A high school teacher who became a full-time writer returns to the high school where he taught for years.
Harper’s contributor Keizer (Privacy, 2011, etc.) chronicles his return to teaching at a rural Vermont high school 14 years after his departure. One of Keizer's former students was now the principal, all the students now possessed smartphones, and teaching to the test was more common than before. Some phenomena had not changed, however: the motivated students, the indifferent students, the time-consuming lesson plans, the seemingly endless grading of essays, the individual crises of students at home and in the hallways, as well as the occasional classroom revolts that any teacher would have difficulty controlling.
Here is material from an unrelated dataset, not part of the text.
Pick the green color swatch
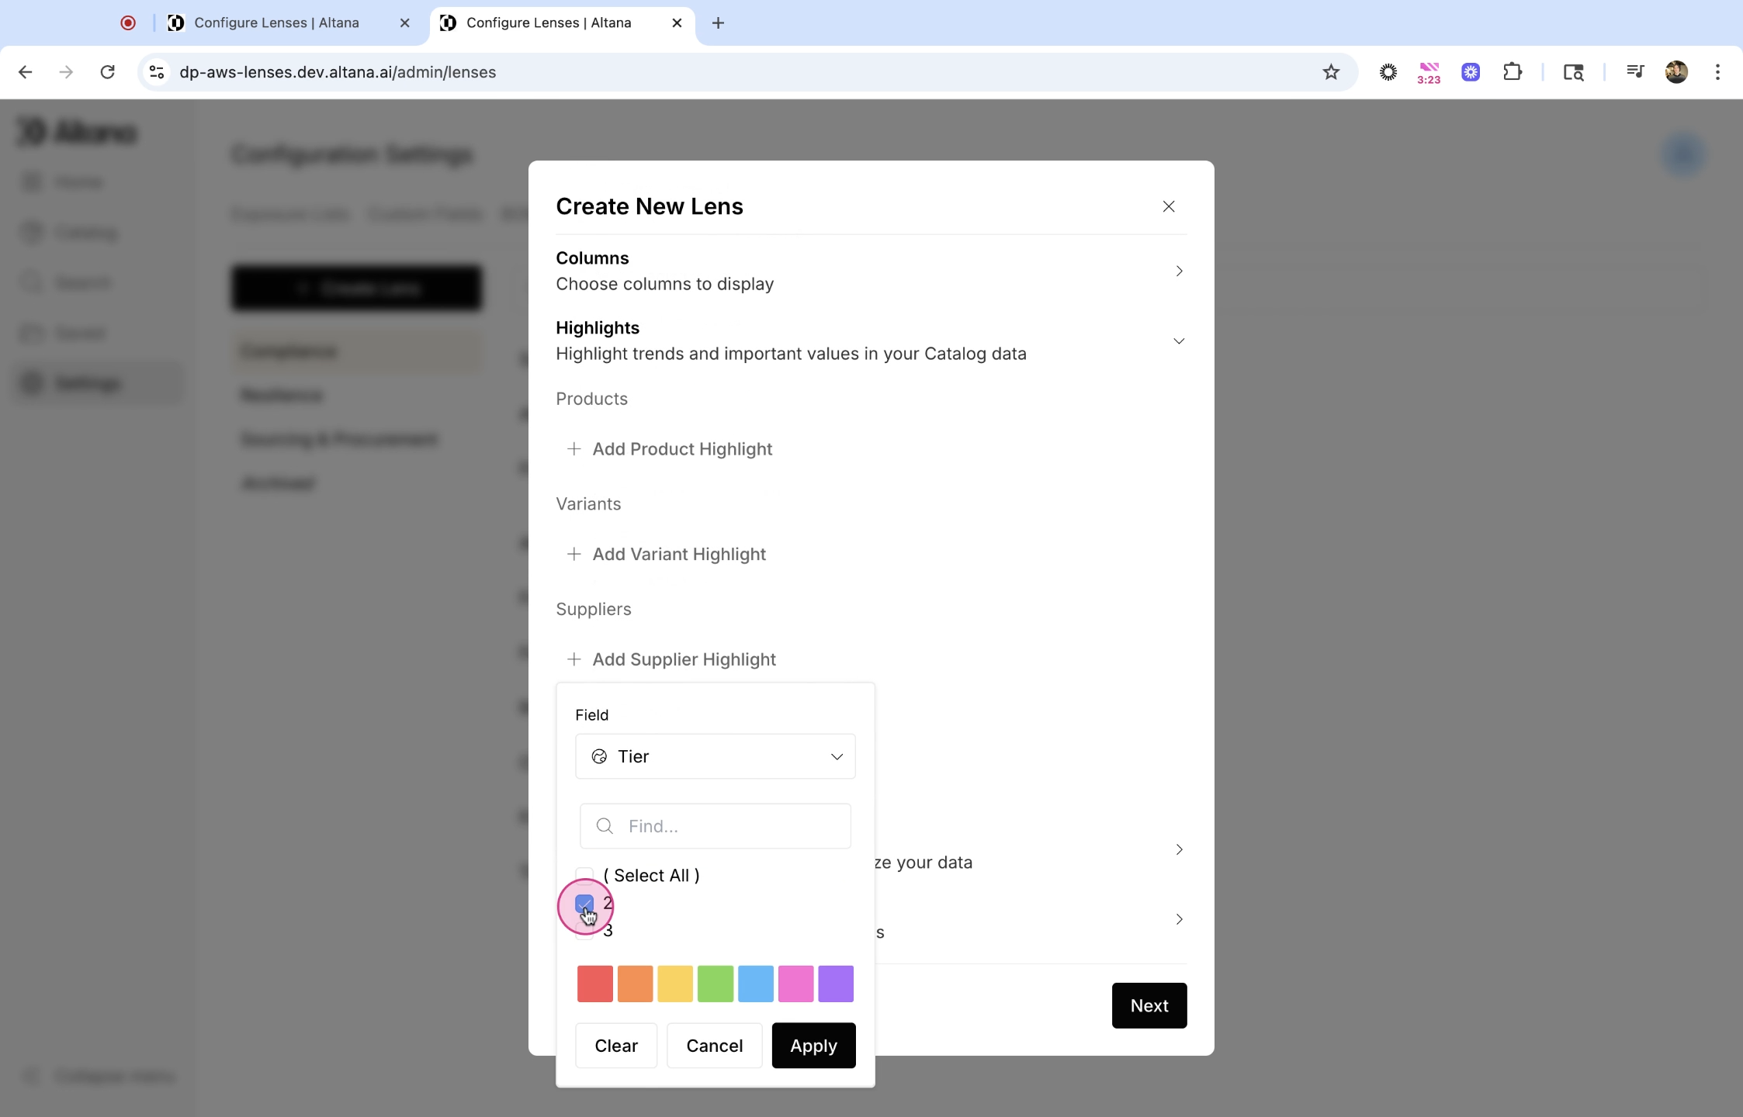 click(715, 984)
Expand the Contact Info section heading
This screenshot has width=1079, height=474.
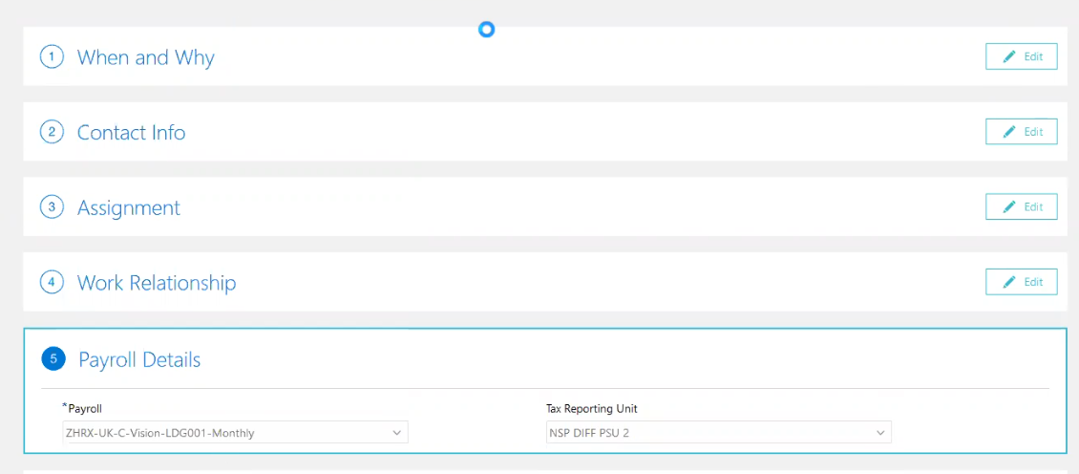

Keizer is a sometimes-sardonic, sometimes-maudlin, always entertaining guide to contemporary high school atmospherics. The paperwork he must complete about each student's performance led him to conclude that it has become increasingly difficult to teach the actual educational substance of what the paperwork indicates should be measured by the curriculum. Keizer explains that even if teaching conditions were closer to ideal, many of the students come from homes where nobody previously has graduated from high school; thus, a higher education will not carry much value in the minds of older rural Vermont residents. Even though he often hoped for the school year to end, Keizer felt devoted to each student, knowing that the schoolwork was providing the acculturation that students lacked at home. The author never romanticizes classroom teaching, and he skillfully compares his own admittedly challenging daily tasks to the even more difficult tasks willingly undertaken by his wife and his adult daughter, who teach special needs children. “It’s fair to say that I have never gone to work in a school with what might be called purity of heart,” writes the author, “though much of what I know about purity of heart I learned there.”
A well-written, yearlong chronicle packed with humor, pathos and valued insights on nearly every page.